_What you are asked to do_. Could you write out the listing below again, exactly?

_Exercise inputs_.
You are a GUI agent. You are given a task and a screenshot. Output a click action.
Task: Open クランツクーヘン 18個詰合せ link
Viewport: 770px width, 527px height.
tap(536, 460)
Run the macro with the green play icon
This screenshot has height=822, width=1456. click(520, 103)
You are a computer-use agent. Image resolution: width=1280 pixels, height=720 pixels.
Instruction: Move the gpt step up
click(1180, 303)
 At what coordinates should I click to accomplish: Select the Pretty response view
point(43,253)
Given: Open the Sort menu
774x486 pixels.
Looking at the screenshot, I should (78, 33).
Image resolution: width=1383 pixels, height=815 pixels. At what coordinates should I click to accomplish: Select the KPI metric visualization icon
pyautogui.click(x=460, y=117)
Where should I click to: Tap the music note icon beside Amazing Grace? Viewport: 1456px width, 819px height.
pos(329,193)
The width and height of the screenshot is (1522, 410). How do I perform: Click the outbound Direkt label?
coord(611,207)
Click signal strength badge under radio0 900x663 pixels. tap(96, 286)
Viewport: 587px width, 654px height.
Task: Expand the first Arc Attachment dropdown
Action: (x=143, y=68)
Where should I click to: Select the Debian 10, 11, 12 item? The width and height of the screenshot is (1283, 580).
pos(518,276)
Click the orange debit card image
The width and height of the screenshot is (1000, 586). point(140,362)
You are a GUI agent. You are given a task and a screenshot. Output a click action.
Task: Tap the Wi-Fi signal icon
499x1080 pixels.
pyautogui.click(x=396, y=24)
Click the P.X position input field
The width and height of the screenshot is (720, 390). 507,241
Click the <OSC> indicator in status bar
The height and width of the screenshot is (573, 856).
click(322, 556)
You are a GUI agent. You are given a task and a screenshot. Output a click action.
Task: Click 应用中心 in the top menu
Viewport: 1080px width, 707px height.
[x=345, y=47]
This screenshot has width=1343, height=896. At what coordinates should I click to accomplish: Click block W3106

_Answer box_.
You are a GUI agent. You are given a task and a screenshot. Output a click action.
Task: Open クランツクーヘン 18個詰合せ link
Viewport: 770px width, 527px height.
tap(536, 460)
Run the macro with the green play icon
This screenshot has height=822, width=1456. click(520, 103)
You are a computer-use agent. Image resolution: width=1280 pixels, height=720 pixels.
Instruction: Move the gpt step up
click(1180, 303)
 At what coordinates should I click to accomplish: Select the Pretty response view
point(43,253)
Given: Open the Sort menu
774x486 pixels.
Looking at the screenshot, I should (78, 33).
Image resolution: width=1383 pixels, height=815 pixels. At what coordinates should I click to accomplish: Select the KPI metric visualization icon
pyautogui.click(x=460, y=117)
Where should I click to: Tap the music note icon beside Amazing Grace? Viewport: 1456px width, 819px height.
pos(329,193)
The width and height of the screenshot is (1522, 410). How do I perform: Click the outbound Direkt label?
coord(611,207)
Click signal strength badge under radio0 900x663 pixels. tap(96, 286)
Viewport: 587px width, 654px height.
Task: Expand the first Arc Attachment dropdown
Action: (x=143, y=68)
Where should I click to: Select the Debian 10, 11, 12 item? The width and height of the screenshot is (1283, 580).
pos(518,276)
Click the orange debit card image
The width and height of the screenshot is (1000, 586). point(140,362)
You are a GUI agent. You are given a task and a screenshot. Output a click action.
Task: Tap the Wi-Fi signal icon
499x1080 pixels.
pyautogui.click(x=396, y=24)
Click the P.X position input field
The width and height of the screenshot is (720, 390). 507,241
Click the <OSC> indicator in status bar
The height and width of the screenshot is (573, 856).
click(322, 556)
You are a GUI agent. You are given a task and a screenshot. Output a click action.
Task: Click 应用中心 in the top menu
Viewport: 1080px width, 707px height.
[x=345, y=47]
This screenshot has width=1343, height=896. At what coordinates should I click to accomplish: Click block W3106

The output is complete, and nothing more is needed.